* [Required action]
Below are records with pictures; copy word for word only the lines between the line with "Click the gray circled number 3 section icon" and the line with "This screenshot has height=644, width=922.", inclusive, and drop the pictures.

* [Records provided]

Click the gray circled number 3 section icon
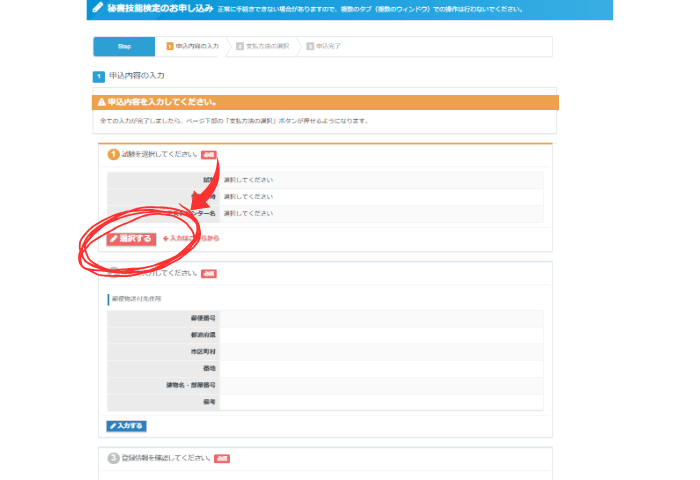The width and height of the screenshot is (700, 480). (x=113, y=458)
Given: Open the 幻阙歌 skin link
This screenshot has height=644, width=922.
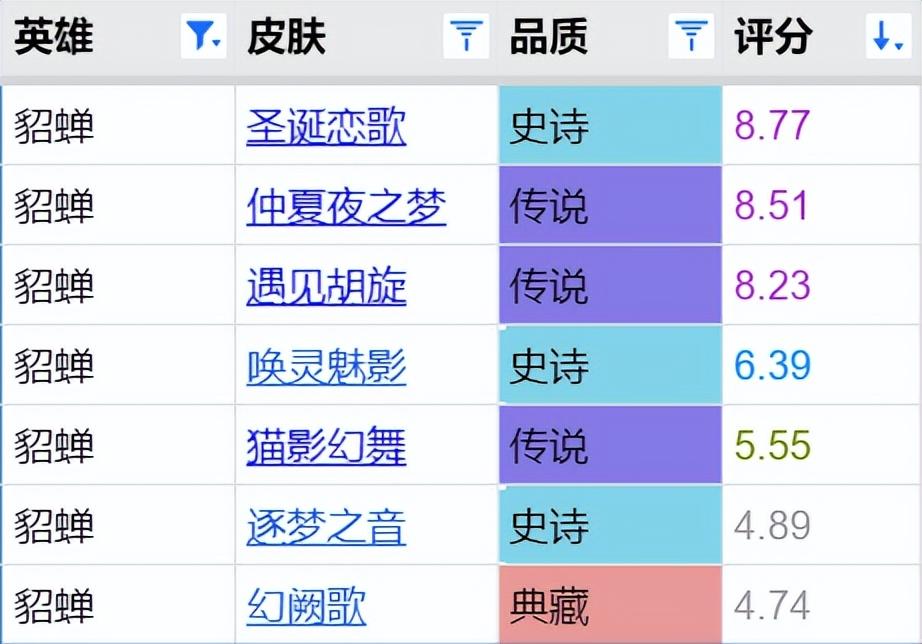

---

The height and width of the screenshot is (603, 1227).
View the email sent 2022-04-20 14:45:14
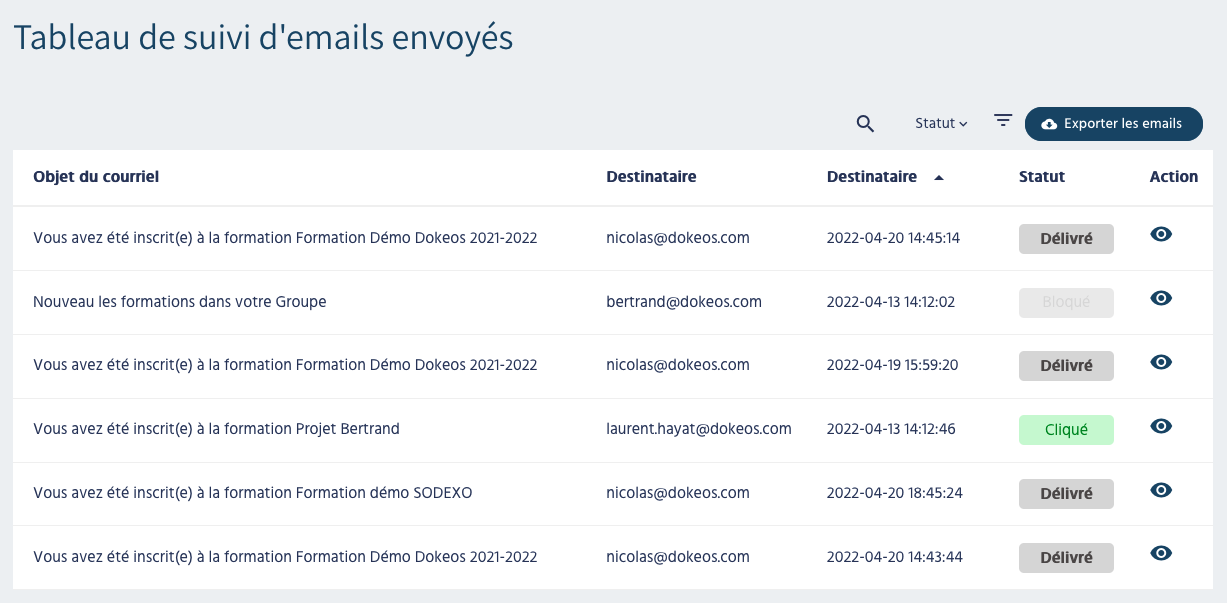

* * *

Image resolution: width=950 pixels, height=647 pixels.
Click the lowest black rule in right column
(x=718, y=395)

* [Your solution]
Click the gray circled number 3 section icon
The width and height of the screenshot is (700, 480). (x=113, y=458)
Given: Open the 幻阙歌 skin link
This screenshot has height=644, width=922.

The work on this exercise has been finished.